(Beginning of Text passage)

What different approaches can cffDNA be used to detect Fetal Aneuploidy?

  1. fetal specific markers
  2. Relative Chromosome Dosage (RCD)
  3. targeted MPS
  4.  MPSS of the WGS is by far the most popular


How is MPSS used to detected fetal aneuploidies?

  • MPSS - Reads aligned and counted per chromosome.
  • If fetal aneuploidy present then would expect an increase in the number of 'counts' for that chr.
  • First demonstrated by Chiu 2008 and Fan 2008.
  • Initially problems with T13 due to GC content but methods have been extensively refined and now very high levels of sensitivity and specificity (near 100%) for all common aneuploidy is possible.
  • Many large scale validation studies have replicated findings and proven the clinical utility of MPSS.
  • Some important limitations to be aware of, hence need for invasive confirmation of +ve results


What are the benefits of NIPD/NIPT

  1. Safer: Dramatically reduced number of invasive tests (1% miscarriage), plus no risk of infection or physical trauma to mother.
  2. Less expertise required to perform a blood test rather than an invasive test.
  3. Can be offered earlier than invasive testing and in many instances have shorter TaT. Gives parents time to make a decision about pregnancy, i.e. facilitates reproductive choice.

(End of Text passage)
(Beginning of Given information)

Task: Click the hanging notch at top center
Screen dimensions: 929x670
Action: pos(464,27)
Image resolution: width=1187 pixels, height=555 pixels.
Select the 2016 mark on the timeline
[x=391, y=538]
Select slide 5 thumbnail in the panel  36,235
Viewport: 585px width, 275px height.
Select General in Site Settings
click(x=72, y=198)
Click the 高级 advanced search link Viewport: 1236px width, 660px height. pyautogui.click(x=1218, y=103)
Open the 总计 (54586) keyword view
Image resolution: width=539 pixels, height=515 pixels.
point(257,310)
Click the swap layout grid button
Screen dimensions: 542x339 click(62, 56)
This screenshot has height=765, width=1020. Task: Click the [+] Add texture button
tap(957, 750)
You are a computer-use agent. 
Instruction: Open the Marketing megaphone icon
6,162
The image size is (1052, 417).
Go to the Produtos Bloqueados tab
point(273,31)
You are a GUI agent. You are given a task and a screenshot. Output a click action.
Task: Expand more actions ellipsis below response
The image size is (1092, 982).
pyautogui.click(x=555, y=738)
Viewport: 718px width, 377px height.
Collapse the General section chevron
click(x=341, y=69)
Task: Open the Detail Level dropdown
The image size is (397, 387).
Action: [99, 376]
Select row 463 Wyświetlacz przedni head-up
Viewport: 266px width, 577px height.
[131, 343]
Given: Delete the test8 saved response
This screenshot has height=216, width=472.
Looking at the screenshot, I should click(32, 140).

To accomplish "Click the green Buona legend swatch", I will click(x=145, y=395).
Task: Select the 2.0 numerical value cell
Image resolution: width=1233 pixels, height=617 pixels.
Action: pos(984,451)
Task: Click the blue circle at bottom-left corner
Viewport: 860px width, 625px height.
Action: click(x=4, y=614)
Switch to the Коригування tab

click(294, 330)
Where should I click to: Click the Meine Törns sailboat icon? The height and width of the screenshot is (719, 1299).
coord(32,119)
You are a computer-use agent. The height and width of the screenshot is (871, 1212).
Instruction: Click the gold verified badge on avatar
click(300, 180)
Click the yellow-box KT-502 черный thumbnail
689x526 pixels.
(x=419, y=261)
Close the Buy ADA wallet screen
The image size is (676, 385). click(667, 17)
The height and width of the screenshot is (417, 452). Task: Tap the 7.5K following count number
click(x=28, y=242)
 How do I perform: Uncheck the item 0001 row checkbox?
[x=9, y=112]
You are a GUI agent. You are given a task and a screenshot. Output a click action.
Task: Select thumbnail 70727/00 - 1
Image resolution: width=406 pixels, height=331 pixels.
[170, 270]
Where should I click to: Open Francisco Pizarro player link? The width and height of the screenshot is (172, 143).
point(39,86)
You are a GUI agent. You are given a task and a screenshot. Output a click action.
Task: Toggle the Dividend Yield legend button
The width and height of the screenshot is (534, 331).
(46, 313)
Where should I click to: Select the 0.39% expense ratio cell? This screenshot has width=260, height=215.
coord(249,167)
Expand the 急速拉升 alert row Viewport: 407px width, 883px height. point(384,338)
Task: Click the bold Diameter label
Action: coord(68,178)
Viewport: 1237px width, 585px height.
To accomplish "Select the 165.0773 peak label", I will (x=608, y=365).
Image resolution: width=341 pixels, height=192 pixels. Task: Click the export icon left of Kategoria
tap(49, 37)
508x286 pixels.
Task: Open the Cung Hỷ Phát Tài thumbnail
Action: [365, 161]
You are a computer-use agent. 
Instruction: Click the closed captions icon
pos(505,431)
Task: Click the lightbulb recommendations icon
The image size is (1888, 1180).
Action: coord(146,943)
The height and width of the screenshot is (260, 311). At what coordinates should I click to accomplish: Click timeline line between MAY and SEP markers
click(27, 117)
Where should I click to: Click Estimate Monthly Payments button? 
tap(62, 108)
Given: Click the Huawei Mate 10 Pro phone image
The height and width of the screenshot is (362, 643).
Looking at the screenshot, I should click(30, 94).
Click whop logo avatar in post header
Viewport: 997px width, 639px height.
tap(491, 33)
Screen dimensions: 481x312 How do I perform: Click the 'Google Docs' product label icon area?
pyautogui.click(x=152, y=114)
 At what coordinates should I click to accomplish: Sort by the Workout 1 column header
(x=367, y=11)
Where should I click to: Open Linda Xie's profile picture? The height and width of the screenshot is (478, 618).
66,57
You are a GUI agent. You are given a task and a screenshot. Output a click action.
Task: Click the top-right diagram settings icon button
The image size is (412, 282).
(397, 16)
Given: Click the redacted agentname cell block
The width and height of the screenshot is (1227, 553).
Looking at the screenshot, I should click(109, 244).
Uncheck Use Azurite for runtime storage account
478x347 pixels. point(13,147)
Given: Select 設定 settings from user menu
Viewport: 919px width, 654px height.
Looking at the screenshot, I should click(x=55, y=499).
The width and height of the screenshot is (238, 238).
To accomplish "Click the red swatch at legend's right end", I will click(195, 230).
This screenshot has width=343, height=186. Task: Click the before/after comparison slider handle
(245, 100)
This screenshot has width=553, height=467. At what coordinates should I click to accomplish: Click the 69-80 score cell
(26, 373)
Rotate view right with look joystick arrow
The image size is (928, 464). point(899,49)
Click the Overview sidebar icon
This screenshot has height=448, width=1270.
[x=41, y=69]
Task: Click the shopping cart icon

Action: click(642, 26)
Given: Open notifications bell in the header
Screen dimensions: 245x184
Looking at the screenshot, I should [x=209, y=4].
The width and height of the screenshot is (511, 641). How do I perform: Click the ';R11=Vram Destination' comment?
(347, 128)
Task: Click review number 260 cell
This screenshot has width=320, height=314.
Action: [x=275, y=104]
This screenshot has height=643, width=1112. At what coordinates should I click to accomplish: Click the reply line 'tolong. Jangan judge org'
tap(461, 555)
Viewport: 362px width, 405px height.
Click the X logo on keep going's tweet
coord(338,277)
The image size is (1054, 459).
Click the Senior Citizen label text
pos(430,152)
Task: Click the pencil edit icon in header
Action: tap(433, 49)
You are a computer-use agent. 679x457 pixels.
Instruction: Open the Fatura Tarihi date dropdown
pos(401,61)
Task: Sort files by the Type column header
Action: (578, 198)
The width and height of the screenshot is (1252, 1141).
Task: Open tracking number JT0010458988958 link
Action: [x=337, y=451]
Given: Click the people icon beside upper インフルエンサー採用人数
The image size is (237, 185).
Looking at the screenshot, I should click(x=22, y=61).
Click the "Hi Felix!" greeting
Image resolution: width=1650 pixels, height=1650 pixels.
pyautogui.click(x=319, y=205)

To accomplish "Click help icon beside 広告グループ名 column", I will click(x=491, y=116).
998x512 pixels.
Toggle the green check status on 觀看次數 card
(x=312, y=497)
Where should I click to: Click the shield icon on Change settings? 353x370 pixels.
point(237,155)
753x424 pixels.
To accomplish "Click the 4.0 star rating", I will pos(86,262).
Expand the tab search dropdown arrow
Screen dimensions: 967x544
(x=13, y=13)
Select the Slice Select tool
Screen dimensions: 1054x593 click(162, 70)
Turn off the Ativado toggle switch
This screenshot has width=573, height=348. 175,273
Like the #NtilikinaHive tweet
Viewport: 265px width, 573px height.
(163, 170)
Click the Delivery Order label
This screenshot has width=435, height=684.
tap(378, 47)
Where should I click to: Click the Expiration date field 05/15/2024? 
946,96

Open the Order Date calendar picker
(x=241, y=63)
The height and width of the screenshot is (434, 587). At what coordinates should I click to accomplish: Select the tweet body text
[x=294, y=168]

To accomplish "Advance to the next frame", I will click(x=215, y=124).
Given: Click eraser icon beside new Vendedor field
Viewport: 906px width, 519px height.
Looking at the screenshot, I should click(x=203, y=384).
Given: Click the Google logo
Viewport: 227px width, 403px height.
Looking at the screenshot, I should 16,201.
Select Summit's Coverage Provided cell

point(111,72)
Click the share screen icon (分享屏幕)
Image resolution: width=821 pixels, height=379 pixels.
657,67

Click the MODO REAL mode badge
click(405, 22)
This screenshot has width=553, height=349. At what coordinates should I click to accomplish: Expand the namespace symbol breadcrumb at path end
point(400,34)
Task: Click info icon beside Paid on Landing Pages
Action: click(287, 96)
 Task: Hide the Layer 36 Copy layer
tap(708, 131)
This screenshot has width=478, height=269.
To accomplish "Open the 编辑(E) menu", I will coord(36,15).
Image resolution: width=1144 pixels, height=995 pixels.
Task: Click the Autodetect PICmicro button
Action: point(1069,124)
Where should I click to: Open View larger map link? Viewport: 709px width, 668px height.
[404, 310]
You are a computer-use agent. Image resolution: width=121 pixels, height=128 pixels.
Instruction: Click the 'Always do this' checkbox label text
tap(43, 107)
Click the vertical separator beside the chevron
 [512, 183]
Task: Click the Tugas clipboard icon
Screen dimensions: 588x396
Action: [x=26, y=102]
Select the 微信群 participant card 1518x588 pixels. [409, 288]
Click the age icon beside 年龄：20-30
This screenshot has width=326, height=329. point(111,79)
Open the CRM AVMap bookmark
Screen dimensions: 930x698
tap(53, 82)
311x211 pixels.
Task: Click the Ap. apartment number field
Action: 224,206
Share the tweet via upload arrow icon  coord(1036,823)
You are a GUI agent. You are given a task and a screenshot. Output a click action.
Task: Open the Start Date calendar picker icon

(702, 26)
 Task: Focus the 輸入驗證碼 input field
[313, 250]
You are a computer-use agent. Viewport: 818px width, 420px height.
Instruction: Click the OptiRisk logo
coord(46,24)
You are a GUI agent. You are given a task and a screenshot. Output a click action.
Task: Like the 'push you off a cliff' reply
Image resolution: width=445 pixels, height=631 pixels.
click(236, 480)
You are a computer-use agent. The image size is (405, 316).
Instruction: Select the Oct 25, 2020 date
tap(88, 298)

(End of Given information)

To do — From the notes on cffDNA testing, quote the passage starting with "What different approaches can cffDNA" and going on through "detected fetal aneuploidies?".

Expected output —
What different approaches can cffDNA be used to detect Fetal Aneuploidy?

  1. fetal specific markers
  2. Relative Chromosome Dosage (RCD)
  3. targeted MPS
  4.  MPSS of the WGS is by far the most popular


How is MPSS used to detected fetal aneuploidies?